Clean slate best reply to Farak failure
Sometimes there is such a grotesque failure of the justice system that a comprehensive remedy is the only way to right the scales.
The situation arising from a rogue chemist in the state lab in Amherst is such a failure. When the Supreme Judicial Court does something right to respond, it deserves to be acknowledged.
As recounted in its decision, a chemist, Sonja Farak, stole drugs submitted to the lab for testing for her own use, consumed drugs required for testing, and manipulated evidence and the lab’s computer system to conceal her actions. She did this over a four-year period without being detected. As a result, literally thousands of convictions were called into question.
The standard way to address a problem when evidence might be unreliable is on a case-by-case basis. Each defendant would have to come into court, demonstrate that his or her evidence was affected (or at least potentially affected), and convince the court that the problem was big enough to overturn the conviction. If this had occurred, there would have been thousands of hearings required across the commonwealth.
Given that number of cases and the profound failure of the state law enforcement system, the SJC simply ordered all the potentially affected cases dismissed. It made clear that it was not going to engage in any parsing of which chemist did which test, and dismissed cases even if they were not performed by Farak if they could have been affected.
Of course, that means that many individuals who were fully guilty are now free from their conviction. While Farak may have affected many tests, it is certain she did not affect most of the cases. Indeed, in many cases there might have been enough evidence even without the drug testing to support a conviction. But as recounted in the thoughtful (and lengthy) opinion, this was an extraordinary situation that required an extraordinary remedy.
In doing this, the SJC was quite correct. Sometimes the system of justice as a whole may require that individuals get an unwarranted benefit. The corruption at the heart of the Farak case went to the integrity of the system. Only a response that carved that cancer entirely out would be enough. So some — perhaps many — guilty go free to restore confidence in the criminal justice process.

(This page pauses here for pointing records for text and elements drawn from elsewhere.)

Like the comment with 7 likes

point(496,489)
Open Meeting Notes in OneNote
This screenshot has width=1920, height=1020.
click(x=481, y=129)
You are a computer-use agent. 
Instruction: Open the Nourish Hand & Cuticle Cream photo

Somewhat reluctantly, I must also commend Attorney General Maura Healey for not trying to duck responsibility or weasel out of her own office’s misconduct. In addition to the problems in the lab, several assistant attorneys general perpetrated a “fraud upon the court” by withholding exculpatory evidence and by providing deceptive answers to another judge to conceal their failure to make mandatory disclosure to criminal defendants. It would have been easy for her to try to distance herself or her office, but she did not do so and deserves some credit for that.
I hope that the SJC never again has to confront such a systematic perversion of the course of justice. It is good to know that when it does, it has the courage to do what is necessary.